Between 1888 and 1890, Max Weber joined Verein für Socialpolitik, to fulfil a role of economics research (statistical studies), primarily as finding solutions to the social problems of the age.
In 1890 Weber was in charge of a large Polish influx and migration study. The end results of this study generated great attention and created a starting point for his career as a renown social scientist. In 1893 he became a member of the Alldeutscher Verband (Pan-German League) and gave provocative lectures in which he criticized the immigration of Polish people.
In 1894 Weber moved to Freiburg and became professor of economics at the University of Freiburg. His research in that period was still focused on economics and legal history.
In 1899 he had to stop his work as a professor and retire form courses because he suffered of depressions and insomnia. This to a work pause and Italy travel which lasted until 1902. He tried teaching again but needed to withdraw in 1903 and not return to it till 1919 (mental illness).
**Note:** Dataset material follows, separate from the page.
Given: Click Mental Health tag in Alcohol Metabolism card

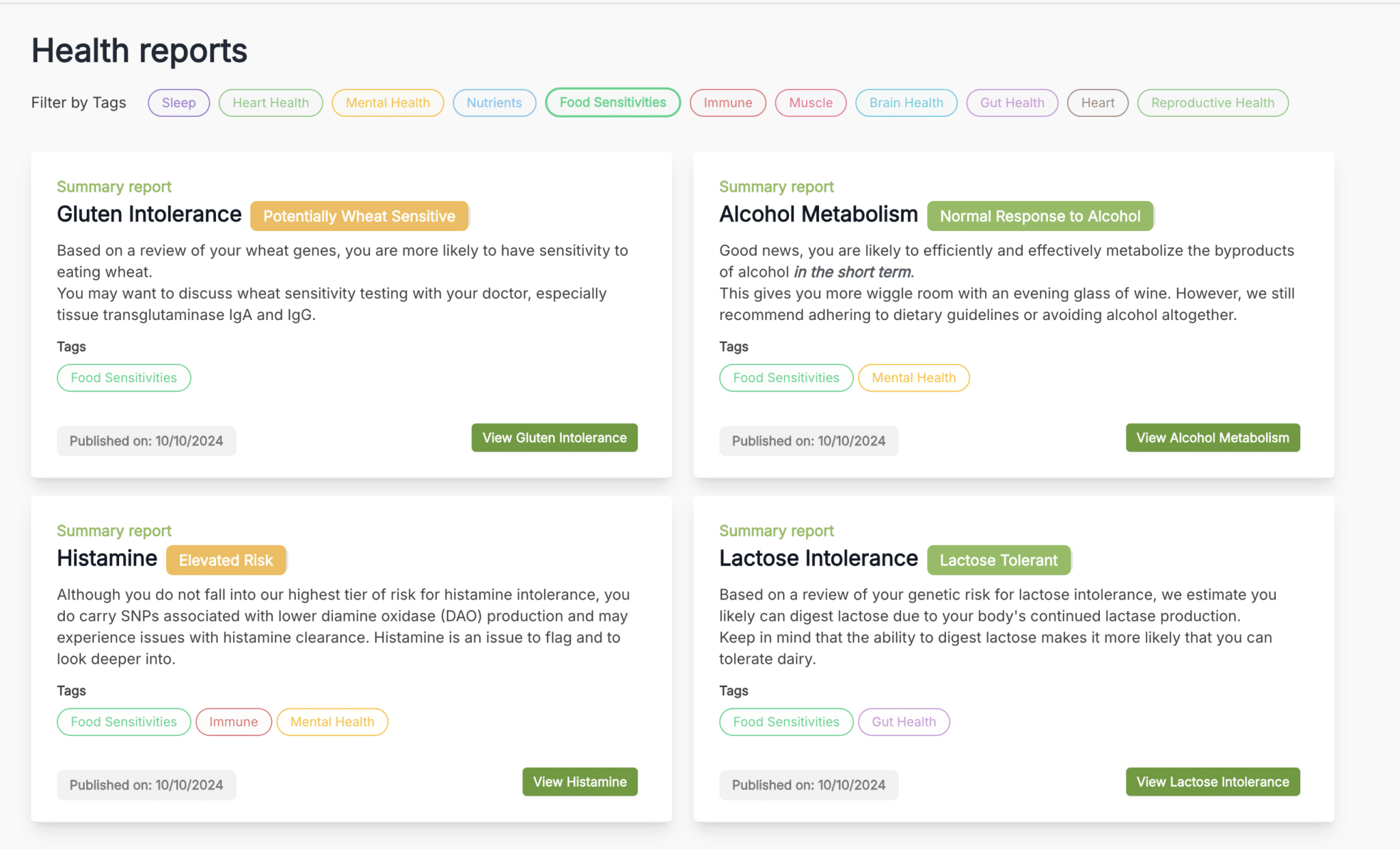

Weber started teaching again at the University of Munich. In this period he created major works like General Economic History, Science as a Vocation and Politics as a Vocation. This created a lot of turbulence because many colleagues and students disagreed on his opinions and statements about the German Revolution.
Max Weber died in 1920 during the effects of pneumonia. He is considered to be the father of modern sociology, along with Karl Marx and Emile Durkheim.
Famous quotes
- “A science which attempts the interpretive understanding of social action in order thereby to arrive at a causal explanation of its course and effects.”
- “Power is the chance to impose your will within a social context, even when opposed and regardless of the integrity of that chance.”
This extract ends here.